Time to Go

I returned from Greece last Thursday, having seen the havoc wrought on the Greek people by austerity. I did not anticipate the political havoc being wrought on Merseyside, in the name of unrequited ambition.

Firstly, there was the attempted coup within St Helens Labour Group. Apparently, some saw the opportunity to remove leader Barry Grunwald, still recovering from a heart attack suffered whilst on holiday. As matters eventuated, Barry saw off the challenge – and, with it, half of his former cabinet. Politics can be a rough trade, and the internal politics of the Labour Party are no exception.

Yet the major rumpus revolved around the vacancy for a Labour candidate in Liverpool Walton. This was bound to be controversial, as I had forewarned in a previous blog. The timing of the metromayoral election, followed by the timing of the snap general election, made the respective positions of sitting MP and now metromayor, Steve Rotheram, and of Labour’s National Executive Committee (NEC), extremely difficult. Steve was right to forego his parliamentary seat – he has an enormous challenge in establishing the metromayoralty.
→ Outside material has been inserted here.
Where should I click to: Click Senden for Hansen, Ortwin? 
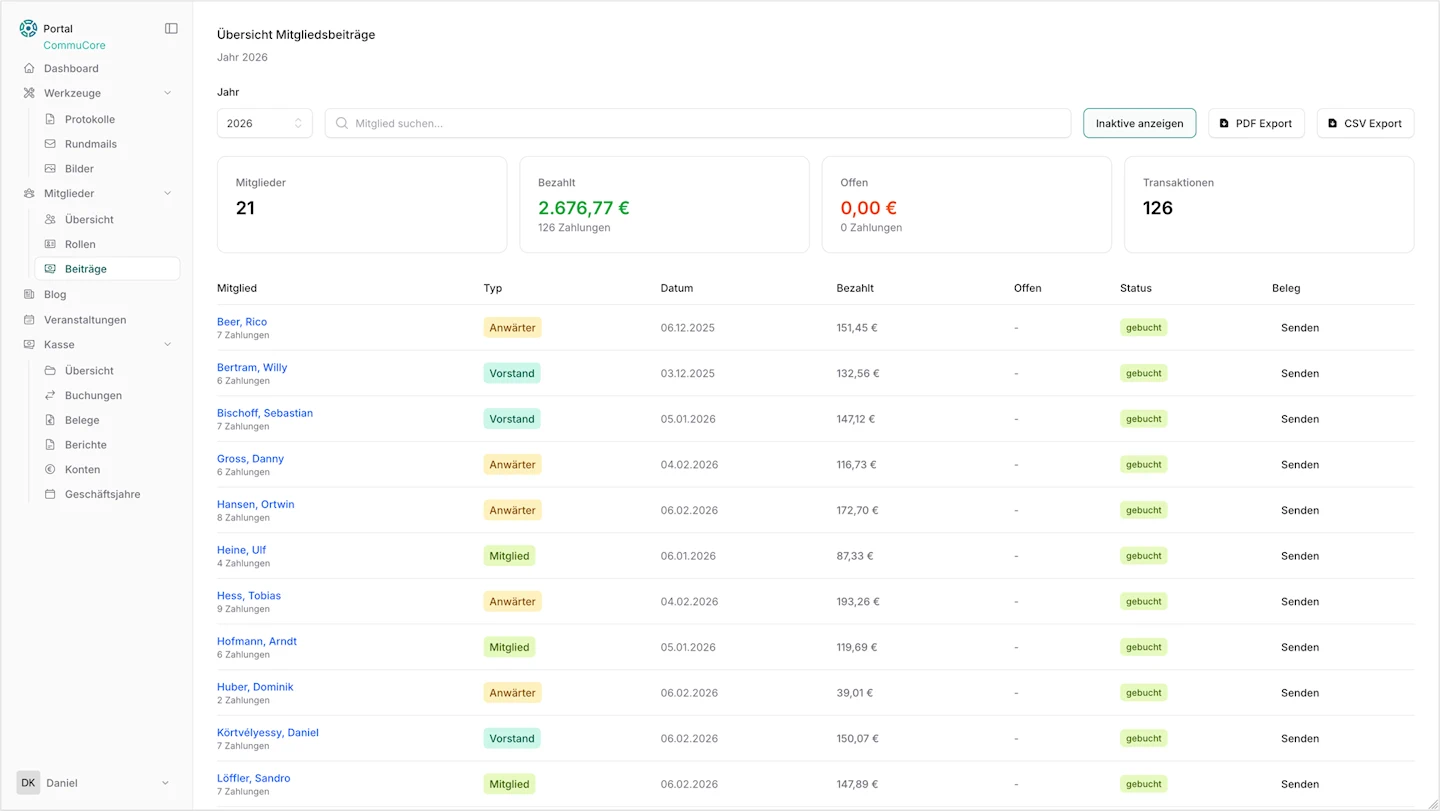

The NEC was hamstrung by both the rules of the Labour Party, and by the legally binding timetable for the general election. It was impossible for Walton Constituency Labour Party to organise an OMOV (one member, one vote) selection of a candidate within the legal electoral timeframe. Labour Party rules cover such a predicament, mandating the NEC to select a candidate on behalf of the Walton CLP. Three candidates who had expressed an interest in standing in Walton – Joe Anderson, Theresa Griffin, and Dan Carden – were shortlisted.  Anderson and Carden are Liverpool born and bred.  Griffin is from Coventry although she had a stint on Liverpool Council back in the 90s. There was no candidate on the shortlist from within the ranks of Walton CLP itself. Thus, the NEC had to choose one of these three.

We will never know how each of the three performed at their  interviews – only the selection panel can judge; and they did. They chose Dan Carden as Labour’s Walton candidate in June. I know all three candidates and I believe that the NEC made the right decision in the circumstances. Dan is young, well-educated, energetic and articulate, with real parliamentary experience. Over time, he will make an excellent MP.

However, there is no show without Punch, and Joe Anderson has bobbed up with outrageous, untrue, disloyal, and hypocritical charges, against the Labour Party, Len McCluskey, and most disgracefully, Labour’s candidate, Dan Carden. Anderson has the gall to speak in an email to Liverpool councillors, of bullying, corruption and patronage. This is the man who colluded with the Tories to introduce a mayoralty in Liverpool without the referendum afforded to other cities. His own behaviour is characterised as bullying – aggressive, and abusive to all who oppose him. A man who is the embodiment of a belief in his entitlement to any role he fancies. Rejected by Labour members as their candidate for metromayor, and now rejected by the NEC as a parliamentary candidate, he simply doesn’t get the message.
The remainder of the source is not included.